However, this finding may have big impact on the adoption rate of Ed25519 for DKIM. Specifically for DKIM validators (MTAs).

MTAs are already amongst the worst offenders when it comes to not adhering to the standards. The DKIM canonicalisation scheme [2] is already hard enough to implement on it's own, now with this finding we might get even more false positives and negatives in DKIM validation.

Let's hope that the finding will encourage library maintainers to come to a consensus on how to validate Ed25519. And also hope that MTA developers will not try to roll their own...

[0] https://tools.ietf.org/html/rfc8463 [1] https://www.mailhardener.com/kb/how-to-use-dkim-with-ed25519 [2] https://tools.ietf.org/html/rfc6376#section-3.4

3 comments

If I understand the article correctly this isn't a problem for uses of Ed25519 in systems like DKIM or DNSSEC.

These Ed25519 interop problems only arise with maliciously crafted keys and nonces. This is a problem for consensus systems (like Zcash in the article) because the signature is recorded and needs to be verified by many parties, and if a malicious signature it tickles an interop bug it can maybe (handwave) force third parties to treat the blockchain as invalid, or something like that.

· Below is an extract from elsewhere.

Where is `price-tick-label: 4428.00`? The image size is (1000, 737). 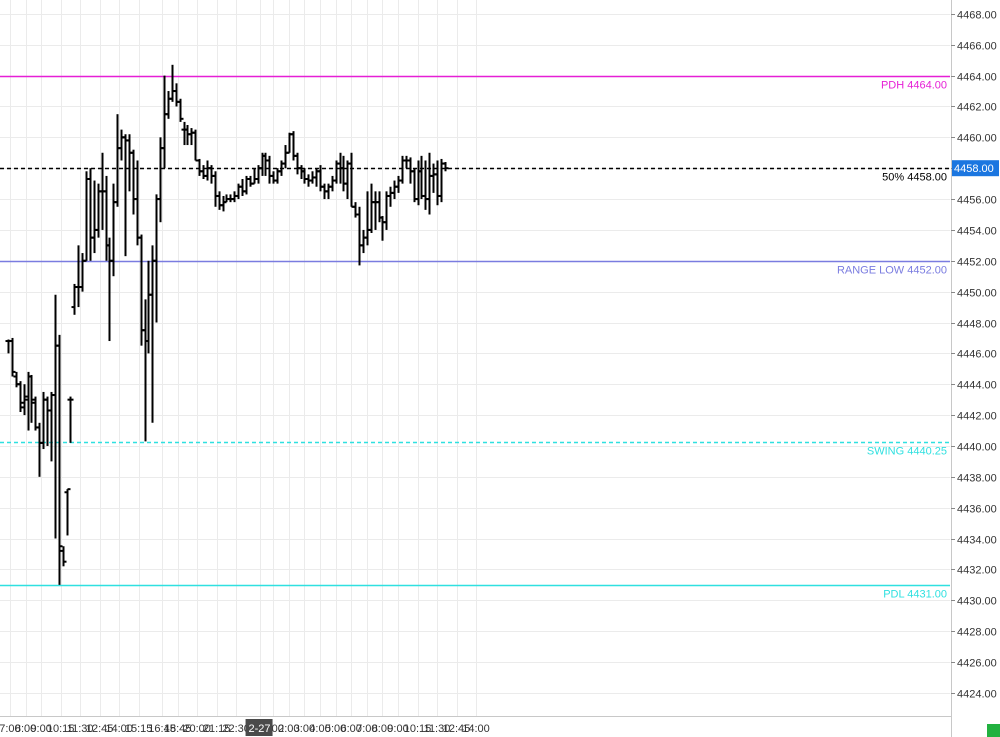
price-tick-label: 4428.00 is located at coordinates (977, 633).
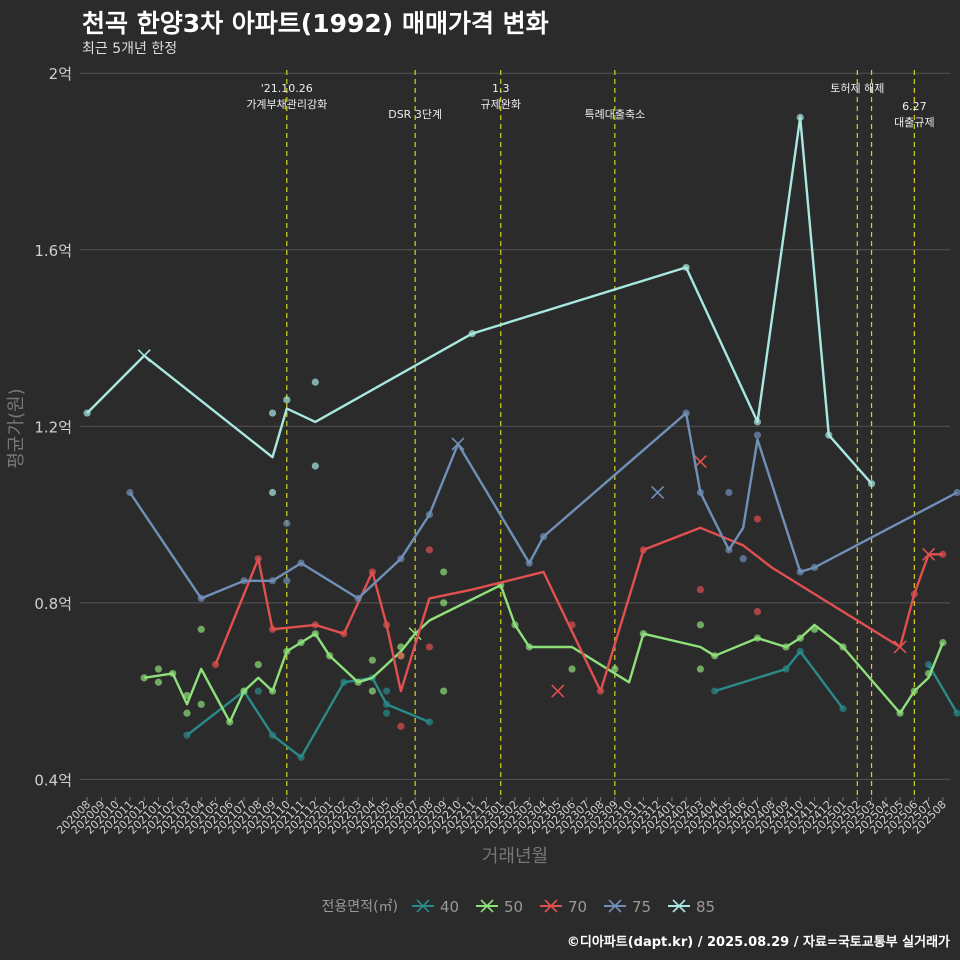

But in the context of DKIM if a sender generates a signature that a recipient can't validate, by using buggy key generation code that produces small cofactors or noncanonical encodings, only the sender suffers pain.

It's been a LONG time since I had to administer an SMTP server that handled mail for other people ... Is there a potential for, say, getting an intermediate gateway banned for sending invalid signatures by relaying them via it?
The author's concern is an attack on decentralized consensus process, which isn't a problem for DKIM.
For what it's worth, Ed25519 DNSSEC has negligible deployment. The overwhelming majority of the DNSSEC installed base is RSA, and "elliptic curve" in DNSSEC generally means ECDSA.